He took another drink from his goblet, now savouring a fine Bretonian red, the Bugman's long drank, using it to hide his smile of malice from his rival.  He had thought long and hard about how to exact his revenge on the Coldhands and to his chagrin he'd had to enlist the aid of cult of Nurgle.  Though the Dawi Zharr venerated Hashut as supreme, they were wise enough to know not to risk angering the other gods of Chaos.  Though Hashut's temple stood proudest atop Mingol Zharr-Naggrund, they had built an entire complex of lesser temples to the other gods as way of respect, and shrines to them could be found throughout the main ziggurat in hidden halls and chambers.  Even the duplicitous Horned Rat had a ziggurat, though very few attendants.  Most Dawi Zharr paid respect to the other gods to avoid drawing their ire, but not so much as to draw their attention either, but there were those who gave themselves wholly over to the worship of the other gods and it was they who formed the priesthood and temple guards of the lesser temples.  For the most part mainstream society shunned them and only came into contact with them when paying the other gods respect or when they marched to war alongside their sane Hashut-worshiping brethren, but sometimes they could be valuable allies in the constant power struggles between the Prophets and the clans.  Weapons blessed by the priests of Khorne were more deadly, sorcerous components by Tzeentchians more potent and so forth.  But just as they could be a boon to your own assets, they could also be a curse upon your foes.  Such was Krazk's plan; in his aspect of the Plaguebringer, they were to taint the lands the Coldhands were allowed this festival so that they would wither in the coming years and bring great shame upon the clan.

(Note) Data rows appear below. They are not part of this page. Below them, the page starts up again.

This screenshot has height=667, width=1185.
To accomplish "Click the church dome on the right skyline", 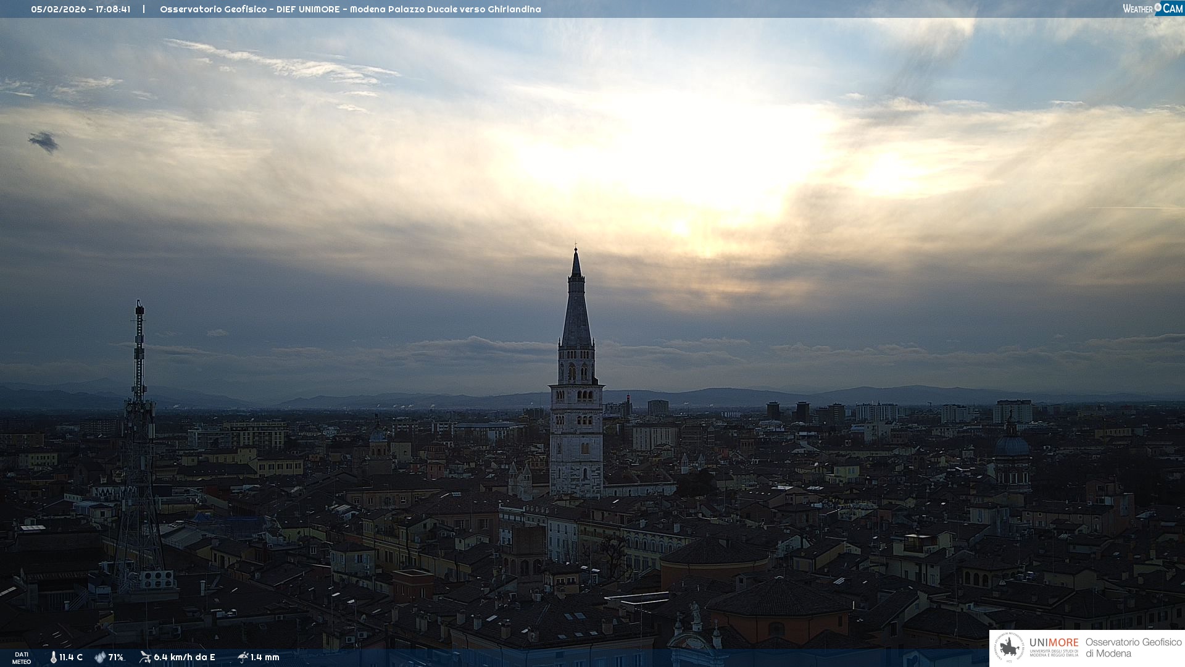I will pyautogui.click(x=1012, y=445).
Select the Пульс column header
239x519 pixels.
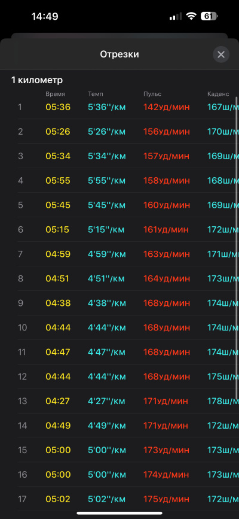[152, 94]
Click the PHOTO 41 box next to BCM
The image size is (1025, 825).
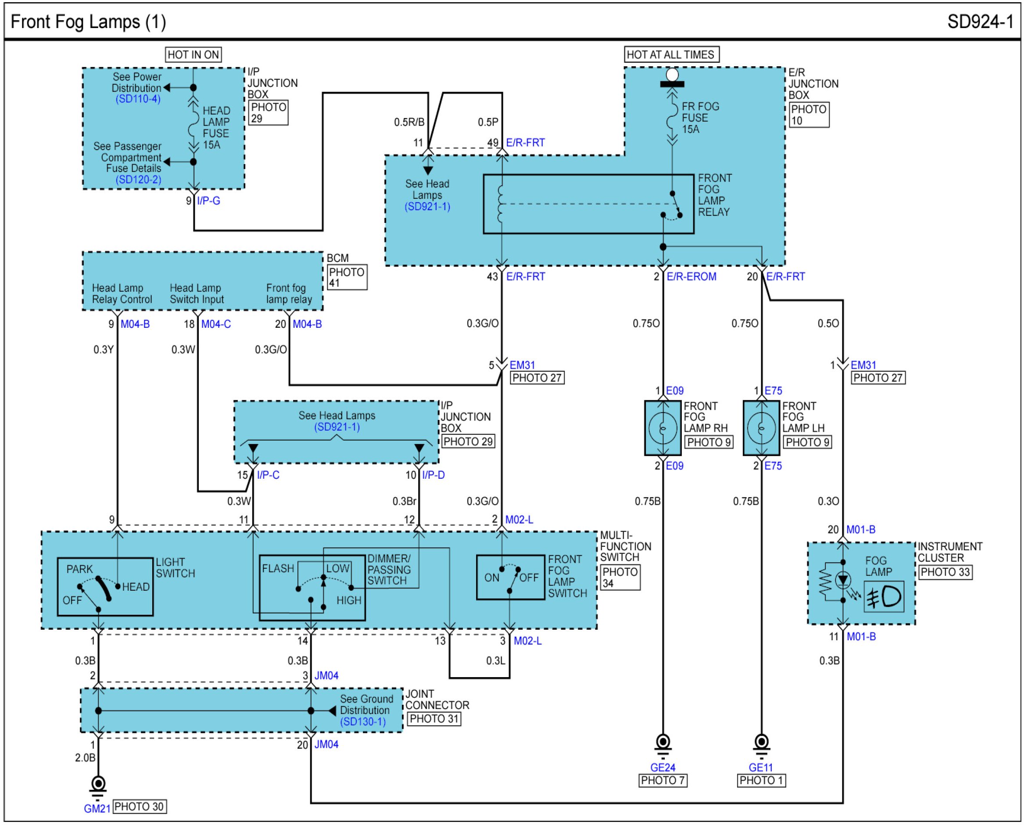[347, 278]
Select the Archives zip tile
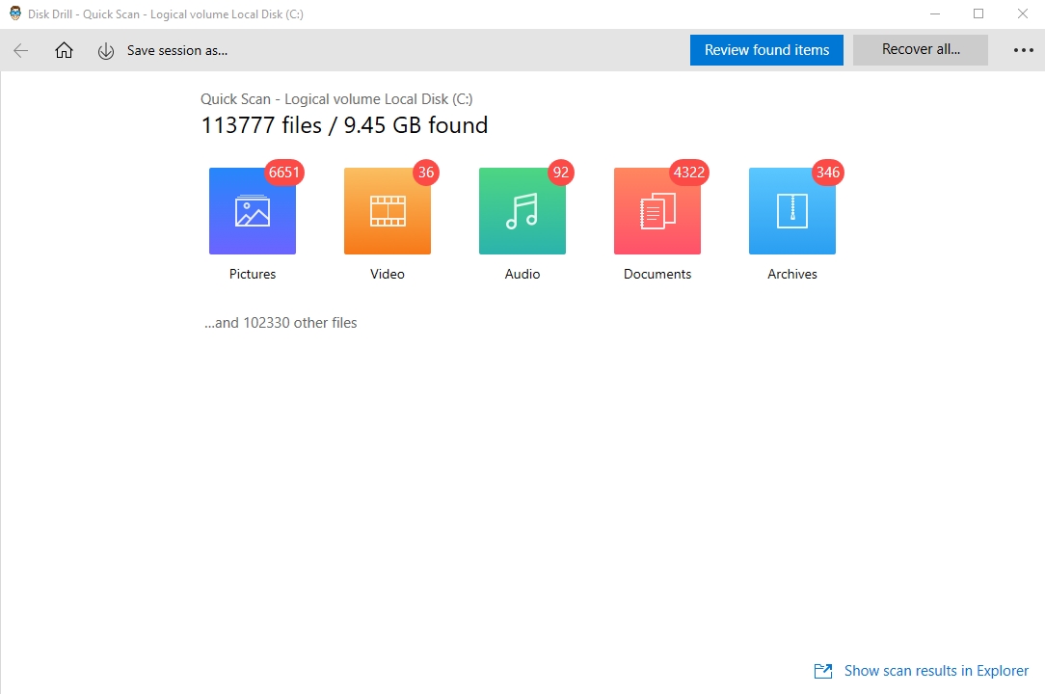 (x=792, y=211)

Composing himself, he lowered the goblet and raised it to Khorr as the latter started to ascend the stair ahead of him.  The ziggurat that formed Mingol Zharr-Zaggrund was as large as a mountain and though the ascent was far less arduous than that of an actual mountain, it still took a considerable time to traverse and by the time they reached the penultimate level the sun hung low in the sky.  The final level was Hashut's temple and only those consecrated could enter.  Cursing his half petrified limbs, Krazk alighted from his palanquin and continued on his journey up into the black marbled edifice, leaning heavily on his skull topped staff.

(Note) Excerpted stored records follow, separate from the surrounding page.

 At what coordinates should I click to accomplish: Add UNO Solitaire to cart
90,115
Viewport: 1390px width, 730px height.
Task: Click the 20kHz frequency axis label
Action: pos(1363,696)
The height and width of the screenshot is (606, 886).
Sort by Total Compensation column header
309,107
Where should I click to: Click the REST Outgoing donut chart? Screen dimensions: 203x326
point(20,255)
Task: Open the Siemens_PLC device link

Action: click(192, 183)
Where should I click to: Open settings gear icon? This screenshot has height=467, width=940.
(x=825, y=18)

He entered in through the southern portal, joining in the procession of the other Sorcerer Prophets as the passed through the Avenue of Kings, the great hallway lined with the petrified bodies of all the High Prophets were placed in high honour.  Dawi Zharr were a long lived race and as such many of the plinths had yet to be filled as all the prophets eyed the empty ones jealously.  As he passed through the open brass gates at the end, the heat from the furnaces hit him in the face like a wall.  The hall could have swallowed even the grandest of manning palaces but even at this distance the heat from the pillar of flame that ran through the centre of the ziggurat singed his beard.  Making the sign of the bull horns, he shuffled off to his allotted place and knelt on the warm stone floor.

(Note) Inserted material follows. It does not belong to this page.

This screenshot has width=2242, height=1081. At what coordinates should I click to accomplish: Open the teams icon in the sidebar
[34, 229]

The Dawi Zharr were a proud and arrogant kind, loath to submit to anyone and any sign of supplication to another was seen as weakness, but even they were humble enough to submit before the Dark Father.  Not even the mightiest were crazed enough to place themselves as equal with a god.  Bowing his head he began chanting a prayer to Hashut, awaiting the last few prophets to arrive.  At the appointed time the temple doors would be sealed and for eleven days the prophets would fast in silence in preparation for the Harvest Ritual.  On the dawn of the twelfth day, the doors would be opened and young Astragoth, the new high priest would lead those that survived the fast outside to take up their positions around the bronze bull statue atop the temple.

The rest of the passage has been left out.